I must confess that it is really difficult to describe some of the wacky commercial shoots I work on to the average civilian, let alone my wife.
I have been on sets where we stuffed an old lady in the trunk of a car so she could bake cookies, had an actor wear a pair of boots made of live cats, and filmed the world’s largest walnut.
We wedged a Woodie (car) in the middle of the giant donut sign, made it snow in Griffith Park in the middle of summer, and used a real falcon to scare away wild parrots so their squawking wouldn’t ruin the sound takes.
One time we even let a giant cockroach drive a car through a neighborhood.

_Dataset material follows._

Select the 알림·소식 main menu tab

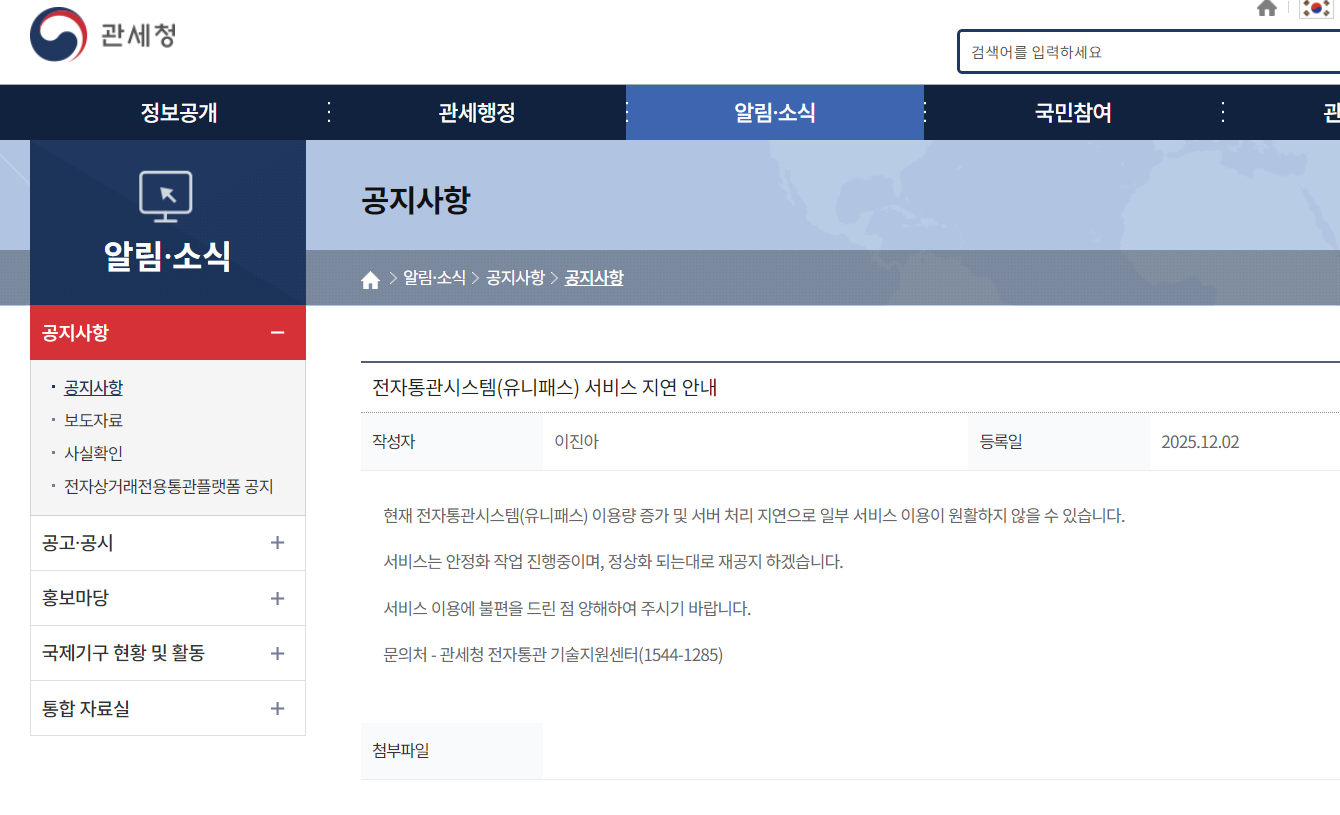775,113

Oh, there’s more. So much more.
But I can’t tell you the actual details of any of those shoots because I have signed hundreds of those highly legal, very threatening, Non-Disclosure Thingies.
So let’s just say, for the sake of argument, that I was explaining the shoot I just worked on to my wife. That’s Spousal Privilege, right? I think that is a loophole . . .
Normally her “how was your day?” is followed by my sort of mumbled “some guys talked, we worked late, where’s my wine?”
But the last job was very unusual, and I couldn’t resist trying to describe it.
Each day I came home, my wife’s query was followed by something like, “A lady climbed in an M-1 tank and fired a shot,” or “a guy drove a monster truck and smashed two cars to smithereens while trying to parallel park,” or “a family was admiring the gun ports from the inside of an armored car.”
“Um, because the Dodge is a better car?”
Now she thinks I’m making it up. Apparently I’m getting up at 4:00am to go have a rendezvous with some cheap floozy. Which is absurd, of course, because what cheap floozy is worth getting up for at 4:00 a.m.? Doesn’t my wife know that I value sleep over any of that extra-curricular stuff? Oh, and that I love her and only her? Besides, isn’t “cheap floozy” redundant? Evidently coming home smelling of sun block and old aviation fuel isn’t convincing her.
So now I’m not going to get my wine until she sees these spots on the TV. Damn. I hope they cut this one quickly.